▸ **TASK DETAILS**: Reproduce exactly the lines below from the one containing "Karl Johan Nybo (550, 1999)" through the one containing "Ezra Robinson (424, 1829)", including both, and nothing else.
(Beginning of EXTRACTED INFORMATION)
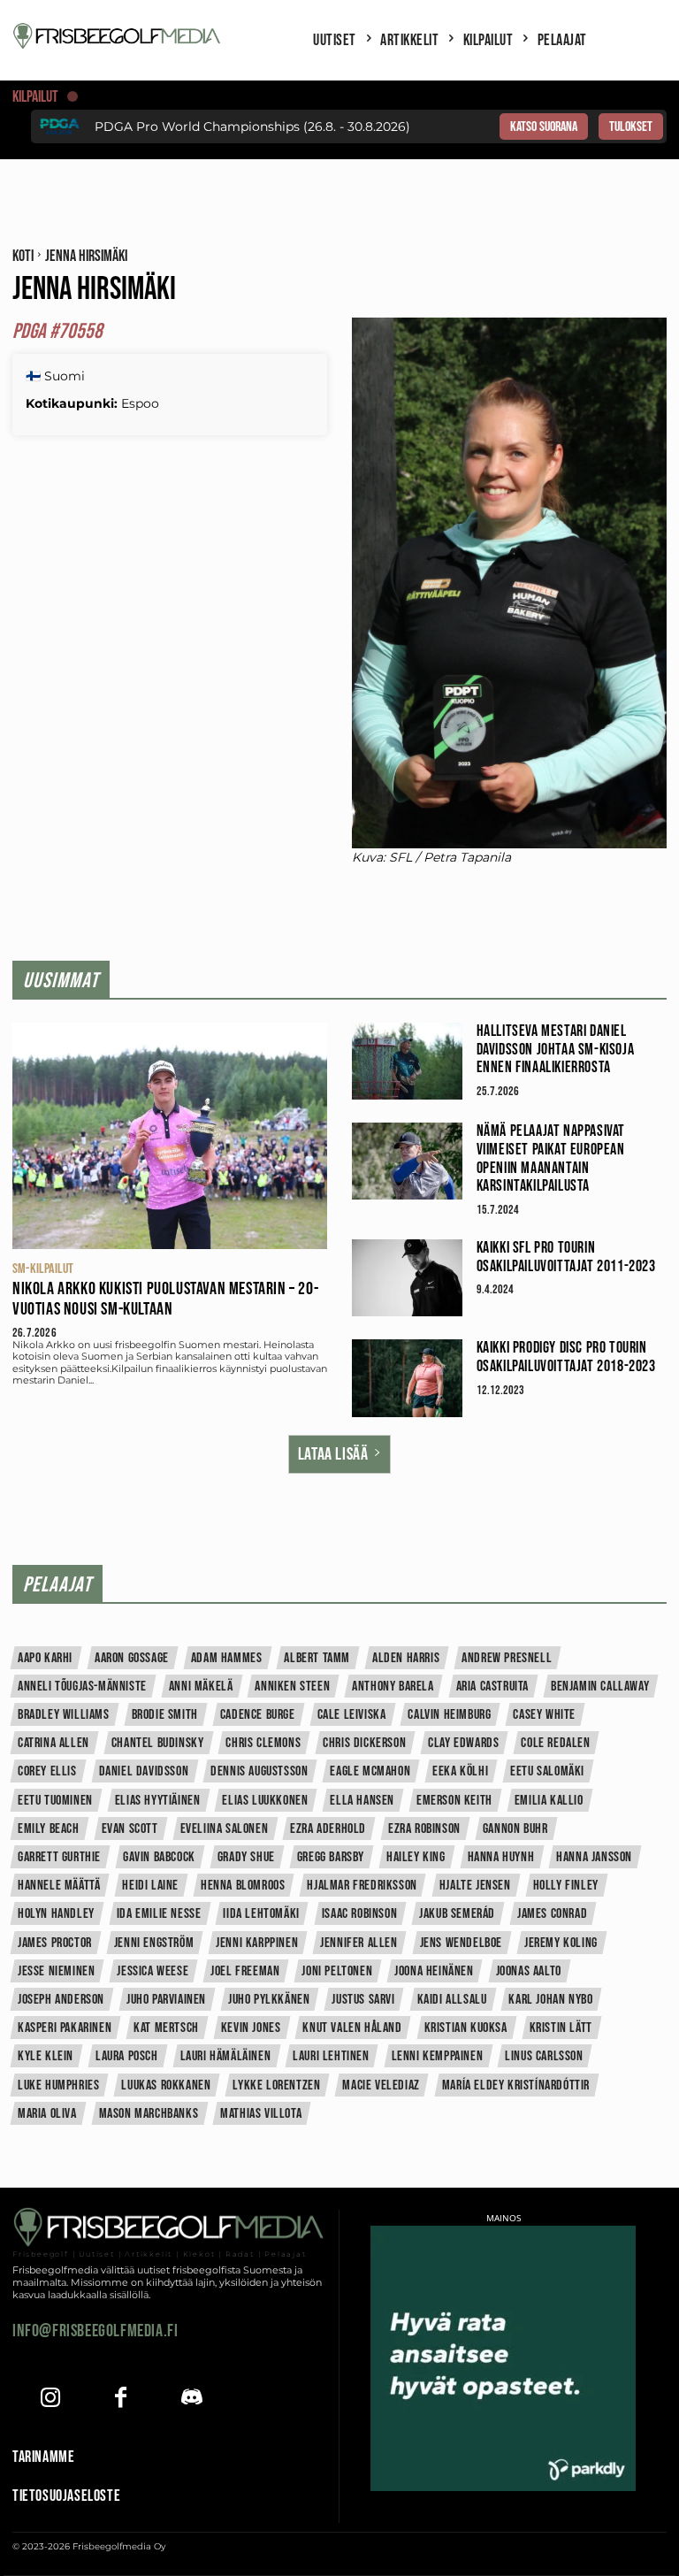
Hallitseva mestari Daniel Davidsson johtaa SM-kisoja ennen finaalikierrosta (556, 1049)
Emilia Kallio (549, 1800)
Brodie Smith (165, 1714)
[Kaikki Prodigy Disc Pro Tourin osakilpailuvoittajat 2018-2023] (407, 1377)
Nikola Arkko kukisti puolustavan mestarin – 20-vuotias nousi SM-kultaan (165, 1299)
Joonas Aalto (528, 1971)
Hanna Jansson (594, 1857)
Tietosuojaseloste (66, 2496)
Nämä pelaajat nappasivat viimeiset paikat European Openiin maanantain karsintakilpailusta (551, 1158)
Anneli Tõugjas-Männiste (82, 1686)
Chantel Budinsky (157, 1743)
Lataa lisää (333, 1454)
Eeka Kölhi (460, 1771)
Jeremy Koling (561, 1943)
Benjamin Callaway (600, 1686)
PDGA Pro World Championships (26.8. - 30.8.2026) (252, 126)
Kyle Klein (45, 2056)
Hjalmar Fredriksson (361, 1885)
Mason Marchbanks (149, 2113)
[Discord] (191, 2399)
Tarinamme (43, 2457)
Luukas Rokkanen (165, 2085)
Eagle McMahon (370, 1771)
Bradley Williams (64, 1714)
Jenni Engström (154, 1943)
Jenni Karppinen (257, 1943)
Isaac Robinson (359, 1913)
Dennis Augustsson (259, 1771)
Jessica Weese (152, 1971)
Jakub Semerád (457, 1913)
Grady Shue (246, 1857)
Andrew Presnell (507, 1658)
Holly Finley (566, 1885)
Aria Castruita (492, 1686)
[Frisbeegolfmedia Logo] (118, 36)
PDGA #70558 (57, 331)
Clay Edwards (463, 1743)
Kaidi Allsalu (452, 1999)
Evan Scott (130, 1829)
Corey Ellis (47, 1771)
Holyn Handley (56, 1913)
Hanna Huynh (501, 1857)
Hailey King (416, 1857)
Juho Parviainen (166, 1999)
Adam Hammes (227, 1658)
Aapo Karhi (45, 1658)
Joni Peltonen (336, 1971)
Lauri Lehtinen (331, 2056)
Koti (23, 256)
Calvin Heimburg (449, 1714)
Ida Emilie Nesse (159, 1913)
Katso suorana (543, 127)
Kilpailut (35, 97)
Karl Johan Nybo (550, 1999)
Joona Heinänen (433, 1971)
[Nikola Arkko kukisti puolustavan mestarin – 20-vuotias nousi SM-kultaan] (169, 1136)
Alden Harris (405, 1658)
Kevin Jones (251, 2028)
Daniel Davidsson (144, 1771)
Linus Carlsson (544, 2056)
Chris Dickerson (364, 1743)
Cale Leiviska (351, 1714)
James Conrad (552, 1913)
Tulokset (630, 127)
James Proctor (55, 1943)
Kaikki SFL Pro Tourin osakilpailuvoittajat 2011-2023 (566, 1257)
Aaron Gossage (132, 1658)
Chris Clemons (263, 1743)
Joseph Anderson (61, 1999)
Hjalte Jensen (475, 1885)
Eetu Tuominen (55, 1800)
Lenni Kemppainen (438, 2056)
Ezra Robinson (424, 1829)
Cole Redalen (555, 1743)
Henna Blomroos (243, 1885)
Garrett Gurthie (59, 1857)
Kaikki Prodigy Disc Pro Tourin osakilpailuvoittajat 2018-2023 (566, 1357)
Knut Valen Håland (351, 2028)
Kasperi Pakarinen (64, 2028)
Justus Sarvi (363, 1999)
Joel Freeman (244, 1971)
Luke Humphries (58, 2085)
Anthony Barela (392, 1686)
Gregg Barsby (330, 1857)
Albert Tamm (317, 1658)
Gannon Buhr (515, 1829)
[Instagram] (50, 2399)
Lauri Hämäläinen (225, 2056)
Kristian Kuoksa (465, 2028)
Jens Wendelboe (461, 1943)
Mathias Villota (260, 2113)
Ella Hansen (362, 1800)
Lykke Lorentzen (276, 2085)
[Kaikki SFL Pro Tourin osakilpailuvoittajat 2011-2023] (407, 1277)
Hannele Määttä (59, 1885)
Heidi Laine (150, 1885)
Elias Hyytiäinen (158, 1800)
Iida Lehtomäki (261, 1913)
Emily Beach (49, 1829)
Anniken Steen (292, 1686)
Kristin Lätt (561, 2028)
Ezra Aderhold (328, 1829)
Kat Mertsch (166, 2028)
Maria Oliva (47, 2113)
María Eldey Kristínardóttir (516, 2085)
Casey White (544, 1714)
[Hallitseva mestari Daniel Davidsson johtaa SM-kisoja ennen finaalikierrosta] (407, 1061)
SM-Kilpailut (42, 1269)
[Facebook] (120, 2399)
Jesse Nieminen (56, 1971)
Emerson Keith (454, 1800)
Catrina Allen (53, 1743)
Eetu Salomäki (547, 1771)
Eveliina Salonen (224, 1829)
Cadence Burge (257, 1714)
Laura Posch (126, 2056)
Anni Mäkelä (201, 1686)
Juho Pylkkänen (268, 1999)
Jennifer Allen (358, 1943)
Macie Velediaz (380, 2085)
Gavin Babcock (159, 1857)
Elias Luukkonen (265, 1800)
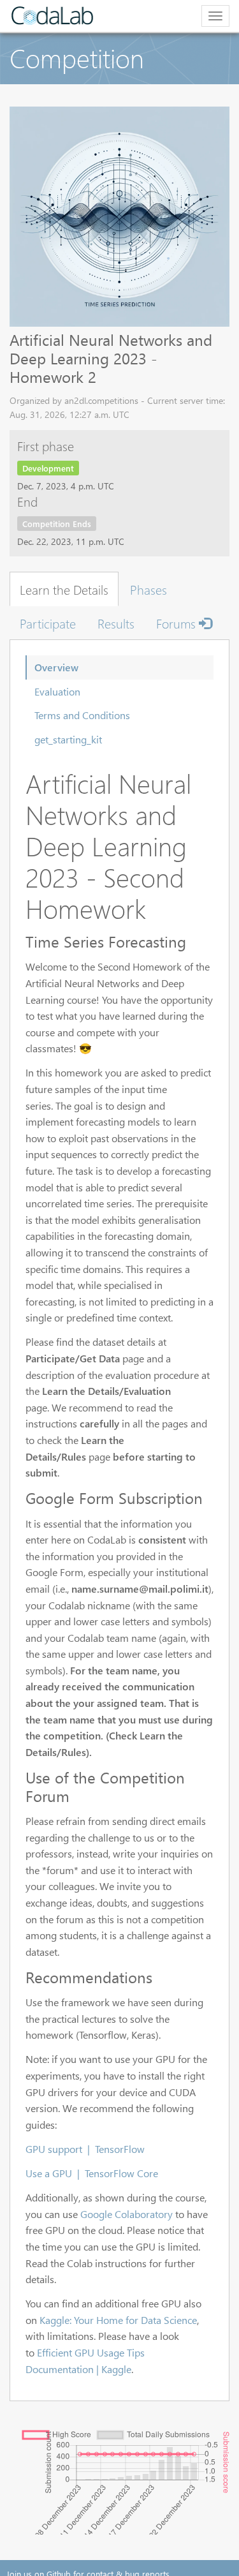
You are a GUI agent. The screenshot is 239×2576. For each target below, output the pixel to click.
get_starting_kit (68, 739)
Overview (56, 667)
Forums (177, 623)
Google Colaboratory (126, 2214)
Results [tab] (116, 623)
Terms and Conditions (82, 715)
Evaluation (57, 691)
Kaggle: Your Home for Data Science (118, 2320)
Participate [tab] (48, 623)
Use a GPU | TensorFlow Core (91, 2173)
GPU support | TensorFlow (85, 2148)
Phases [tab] (148, 589)
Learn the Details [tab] (64, 589)
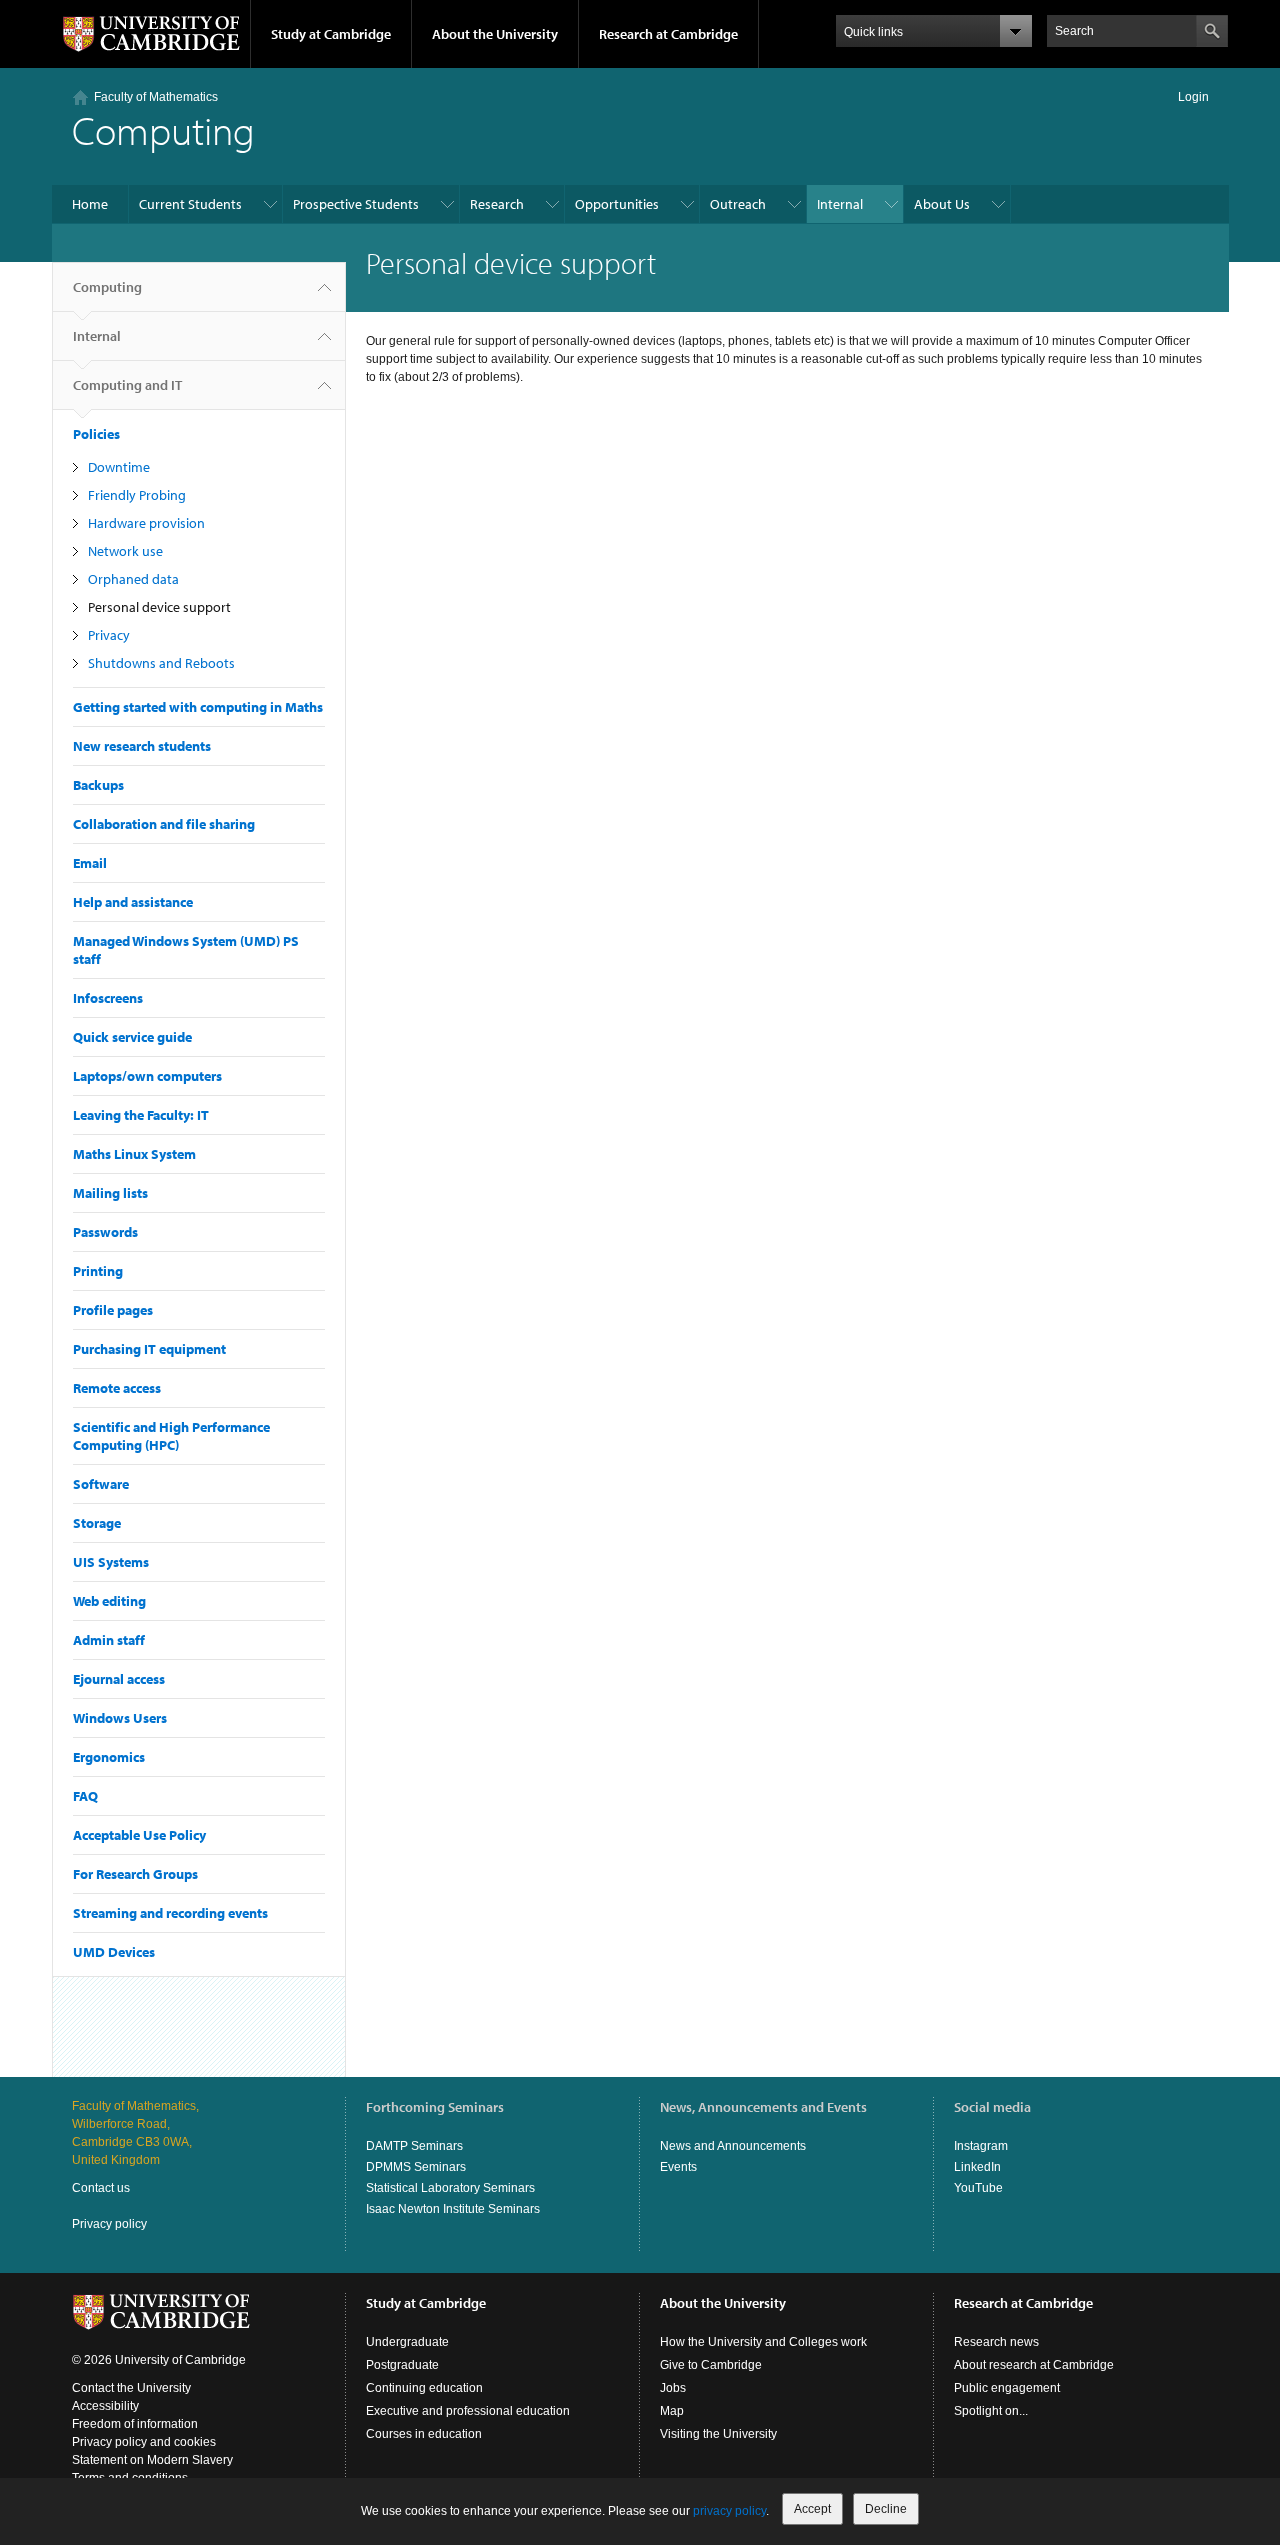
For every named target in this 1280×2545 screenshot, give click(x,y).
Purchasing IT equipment (149, 1349)
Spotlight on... (991, 2411)
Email (90, 863)
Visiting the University (718, 2434)
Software (101, 1484)
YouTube (978, 2188)
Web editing (109, 1601)
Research (497, 204)
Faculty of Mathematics (156, 97)
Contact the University (131, 2388)
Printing (98, 1271)
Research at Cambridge (668, 34)
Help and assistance (133, 902)
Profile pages (113, 1310)
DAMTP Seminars (414, 2146)
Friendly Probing (137, 495)
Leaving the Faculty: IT (141, 1115)
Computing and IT (127, 385)
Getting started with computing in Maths (198, 707)
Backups (98, 785)
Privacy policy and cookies (144, 2442)
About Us (942, 204)
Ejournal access (119, 1679)
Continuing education (424, 2388)
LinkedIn (977, 2167)
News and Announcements (733, 2146)
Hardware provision (146, 523)
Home (90, 204)
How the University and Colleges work (763, 2342)
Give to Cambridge (711, 2365)
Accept (812, 2509)
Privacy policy (109, 2224)
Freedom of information (135, 2424)
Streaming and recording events (170, 1913)
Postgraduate (402, 2365)
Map (672, 2411)
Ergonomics (109, 1757)
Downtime (119, 467)
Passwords (105, 1232)
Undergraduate (407, 2342)
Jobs (673, 2388)
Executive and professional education (468, 2411)
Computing (107, 287)
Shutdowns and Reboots (161, 663)
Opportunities (617, 204)
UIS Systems (111, 1562)
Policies (96, 434)
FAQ (85, 1796)
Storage (97, 1523)
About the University (495, 34)
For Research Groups (135, 1874)
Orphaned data (133, 579)
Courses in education (424, 2434)
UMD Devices (114, 1952)
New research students (142, 746)
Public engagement (1007, 2388)
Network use (125, 551)
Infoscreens (108, 998)
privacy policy (729, 2511)
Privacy (109, 635)
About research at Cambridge (1034, 2365)
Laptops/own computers (147, 1076)
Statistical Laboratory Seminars (450, 2188)
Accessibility (105, 2406)
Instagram (981, 2146)
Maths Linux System (134, 1154)
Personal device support (159, 607)
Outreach (738, 204)
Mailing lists (110, 1193)
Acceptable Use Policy (139, 1835)
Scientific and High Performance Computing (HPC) (171, 1436)
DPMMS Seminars (416, 2167)
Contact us (101, 2188)
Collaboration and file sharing (164, 824)
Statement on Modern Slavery (152, 2460)
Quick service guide (132, 1037)
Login (1193, 97)
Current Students (190, 204)
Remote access (117, 1388)
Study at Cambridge (331, 34)
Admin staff (109, 1640)
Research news (996, 2342)
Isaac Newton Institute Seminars (453, 2209)
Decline (886, 2509)
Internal (840, 204)
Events (678, 2167)
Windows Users (120, 1718)
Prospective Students (356, 204)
(End of EXTRACTED INFORMATION)
▸ **SOLUTION**:
Karl Johan Nybo (550, 1999)
Joona Heinänen (433, 1971)
[Nikola Arkko kukisti puolustavan mestarin – 20-vuotias nousi SM-kultaan] (169, 1136)
Alden Harris (405, 1658)
Kevin Jones (251, 2028)
Daniel Davidsson (144, 1771)
Linus Carlsson (544, 2056)
Chris Dickerson (364, 1743)
Cale Leiviska (351, 1714)
James Conrad (552, 1913)
Tulokset (630, 127)
James Proctor (55, 1943)
Kaikki SFL Pro Tourin osakilpailuvoittajat 2011-2023 (566, 1257)
Aaron Gossage (132, 1658)
Chris Clemons (263, 1743)
Joseph Anderson (61, 1999)
Hjalte Jensen (475, 1885)
Eetu Tuominen (55, 1800)
Lenni Kemppainen (438, 2056)
Ezra Robinson (424, 1829)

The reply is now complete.